Task goal: How many lines below contain the word "Free"? Answer with that number alone.

Data to process:
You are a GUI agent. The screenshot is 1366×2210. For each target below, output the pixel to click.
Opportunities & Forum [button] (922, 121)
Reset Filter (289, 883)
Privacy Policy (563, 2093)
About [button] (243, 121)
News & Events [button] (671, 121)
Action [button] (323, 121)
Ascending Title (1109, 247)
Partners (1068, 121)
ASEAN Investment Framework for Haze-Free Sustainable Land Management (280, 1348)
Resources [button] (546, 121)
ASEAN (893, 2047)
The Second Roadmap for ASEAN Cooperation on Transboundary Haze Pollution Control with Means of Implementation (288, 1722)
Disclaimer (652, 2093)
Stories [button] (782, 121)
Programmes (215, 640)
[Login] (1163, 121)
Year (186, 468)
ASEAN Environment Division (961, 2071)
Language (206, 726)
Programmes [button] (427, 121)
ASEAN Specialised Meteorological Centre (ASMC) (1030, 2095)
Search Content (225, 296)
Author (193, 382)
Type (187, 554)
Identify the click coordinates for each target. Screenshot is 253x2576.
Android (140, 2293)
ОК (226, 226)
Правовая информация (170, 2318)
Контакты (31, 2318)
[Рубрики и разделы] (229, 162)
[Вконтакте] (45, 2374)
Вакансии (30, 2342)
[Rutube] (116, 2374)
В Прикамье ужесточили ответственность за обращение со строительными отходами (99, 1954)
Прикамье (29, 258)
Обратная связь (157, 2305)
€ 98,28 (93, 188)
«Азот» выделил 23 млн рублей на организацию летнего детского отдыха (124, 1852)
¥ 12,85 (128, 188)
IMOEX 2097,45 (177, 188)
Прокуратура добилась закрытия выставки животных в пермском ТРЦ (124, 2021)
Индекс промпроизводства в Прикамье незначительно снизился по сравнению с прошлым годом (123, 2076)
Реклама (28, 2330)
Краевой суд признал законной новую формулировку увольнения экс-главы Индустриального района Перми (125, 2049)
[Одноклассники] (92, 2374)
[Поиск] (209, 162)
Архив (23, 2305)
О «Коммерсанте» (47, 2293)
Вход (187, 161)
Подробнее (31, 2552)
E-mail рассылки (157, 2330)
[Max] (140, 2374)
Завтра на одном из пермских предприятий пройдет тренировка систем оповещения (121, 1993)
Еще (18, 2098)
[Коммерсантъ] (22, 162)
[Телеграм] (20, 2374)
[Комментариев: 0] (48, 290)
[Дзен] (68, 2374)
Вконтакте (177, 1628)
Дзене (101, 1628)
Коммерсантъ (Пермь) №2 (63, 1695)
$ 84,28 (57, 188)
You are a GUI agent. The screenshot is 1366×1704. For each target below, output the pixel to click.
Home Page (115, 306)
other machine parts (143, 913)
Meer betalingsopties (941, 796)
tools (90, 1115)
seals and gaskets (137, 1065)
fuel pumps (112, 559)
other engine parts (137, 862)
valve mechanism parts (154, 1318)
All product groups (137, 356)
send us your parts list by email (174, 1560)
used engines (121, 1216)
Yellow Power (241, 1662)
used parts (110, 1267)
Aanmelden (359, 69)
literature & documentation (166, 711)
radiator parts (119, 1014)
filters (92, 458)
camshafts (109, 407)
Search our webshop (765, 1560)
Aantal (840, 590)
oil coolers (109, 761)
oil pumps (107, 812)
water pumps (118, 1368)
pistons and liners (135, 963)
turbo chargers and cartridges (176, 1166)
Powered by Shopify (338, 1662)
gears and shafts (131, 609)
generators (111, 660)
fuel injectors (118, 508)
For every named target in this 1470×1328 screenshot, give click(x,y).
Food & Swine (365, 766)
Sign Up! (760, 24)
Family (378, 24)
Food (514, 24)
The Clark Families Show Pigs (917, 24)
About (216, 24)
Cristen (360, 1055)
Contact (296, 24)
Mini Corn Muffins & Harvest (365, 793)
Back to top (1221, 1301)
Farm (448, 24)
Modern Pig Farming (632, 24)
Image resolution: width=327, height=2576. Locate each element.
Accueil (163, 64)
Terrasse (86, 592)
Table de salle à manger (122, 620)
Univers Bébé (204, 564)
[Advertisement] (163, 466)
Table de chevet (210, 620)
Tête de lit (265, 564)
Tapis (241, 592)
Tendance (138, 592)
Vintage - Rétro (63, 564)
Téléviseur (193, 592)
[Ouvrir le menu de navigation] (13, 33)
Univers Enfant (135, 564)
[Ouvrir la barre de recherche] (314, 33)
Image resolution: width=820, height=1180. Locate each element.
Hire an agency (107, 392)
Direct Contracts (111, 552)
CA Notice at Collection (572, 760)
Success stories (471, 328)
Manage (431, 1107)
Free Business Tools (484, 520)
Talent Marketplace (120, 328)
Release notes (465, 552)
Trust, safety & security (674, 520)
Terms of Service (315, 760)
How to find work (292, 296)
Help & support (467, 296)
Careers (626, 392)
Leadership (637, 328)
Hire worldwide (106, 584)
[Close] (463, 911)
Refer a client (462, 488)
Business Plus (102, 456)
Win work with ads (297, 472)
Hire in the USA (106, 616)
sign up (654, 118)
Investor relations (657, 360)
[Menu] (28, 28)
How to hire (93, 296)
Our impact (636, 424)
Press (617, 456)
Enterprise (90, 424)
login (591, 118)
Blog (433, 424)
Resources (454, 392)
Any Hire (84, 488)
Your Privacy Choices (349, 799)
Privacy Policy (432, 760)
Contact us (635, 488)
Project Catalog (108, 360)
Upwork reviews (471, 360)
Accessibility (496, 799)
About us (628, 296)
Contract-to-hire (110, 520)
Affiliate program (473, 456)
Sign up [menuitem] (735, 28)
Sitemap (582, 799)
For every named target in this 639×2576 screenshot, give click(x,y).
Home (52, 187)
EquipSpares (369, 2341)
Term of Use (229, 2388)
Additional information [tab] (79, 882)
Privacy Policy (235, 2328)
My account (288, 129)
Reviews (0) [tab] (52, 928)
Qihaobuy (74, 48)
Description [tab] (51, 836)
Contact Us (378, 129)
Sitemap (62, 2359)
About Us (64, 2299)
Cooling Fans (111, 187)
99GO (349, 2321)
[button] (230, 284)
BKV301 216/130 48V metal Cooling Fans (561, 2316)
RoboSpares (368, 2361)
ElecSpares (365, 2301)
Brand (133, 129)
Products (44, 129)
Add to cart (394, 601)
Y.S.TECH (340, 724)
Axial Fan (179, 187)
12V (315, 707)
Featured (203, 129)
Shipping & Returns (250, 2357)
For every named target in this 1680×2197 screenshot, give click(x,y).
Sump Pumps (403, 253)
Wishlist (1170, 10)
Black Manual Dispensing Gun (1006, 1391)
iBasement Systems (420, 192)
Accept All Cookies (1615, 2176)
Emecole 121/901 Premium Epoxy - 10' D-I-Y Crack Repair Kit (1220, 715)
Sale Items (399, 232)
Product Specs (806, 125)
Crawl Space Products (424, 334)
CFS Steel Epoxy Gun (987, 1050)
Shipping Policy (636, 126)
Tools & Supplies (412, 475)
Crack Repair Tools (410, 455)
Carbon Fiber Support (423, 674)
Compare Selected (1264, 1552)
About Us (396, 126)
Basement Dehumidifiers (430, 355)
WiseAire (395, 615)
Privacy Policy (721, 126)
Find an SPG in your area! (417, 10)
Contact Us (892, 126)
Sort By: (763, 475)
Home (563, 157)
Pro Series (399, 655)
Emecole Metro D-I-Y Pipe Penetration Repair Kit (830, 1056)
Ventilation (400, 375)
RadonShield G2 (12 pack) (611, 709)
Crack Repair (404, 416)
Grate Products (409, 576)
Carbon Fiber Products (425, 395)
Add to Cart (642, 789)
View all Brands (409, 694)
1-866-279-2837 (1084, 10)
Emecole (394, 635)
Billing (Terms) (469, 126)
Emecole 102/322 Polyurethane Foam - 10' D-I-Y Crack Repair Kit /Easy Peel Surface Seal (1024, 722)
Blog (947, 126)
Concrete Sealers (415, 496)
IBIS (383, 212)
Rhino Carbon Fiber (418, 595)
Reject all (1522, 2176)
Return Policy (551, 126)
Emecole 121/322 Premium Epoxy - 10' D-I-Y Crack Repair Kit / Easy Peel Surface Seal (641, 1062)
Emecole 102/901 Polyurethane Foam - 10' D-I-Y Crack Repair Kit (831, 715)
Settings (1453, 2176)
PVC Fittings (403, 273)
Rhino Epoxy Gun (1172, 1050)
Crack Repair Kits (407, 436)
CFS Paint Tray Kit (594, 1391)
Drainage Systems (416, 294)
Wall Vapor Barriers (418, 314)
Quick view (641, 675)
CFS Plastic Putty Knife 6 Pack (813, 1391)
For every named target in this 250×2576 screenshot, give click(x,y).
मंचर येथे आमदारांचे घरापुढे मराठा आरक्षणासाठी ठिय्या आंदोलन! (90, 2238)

Exercise output: 2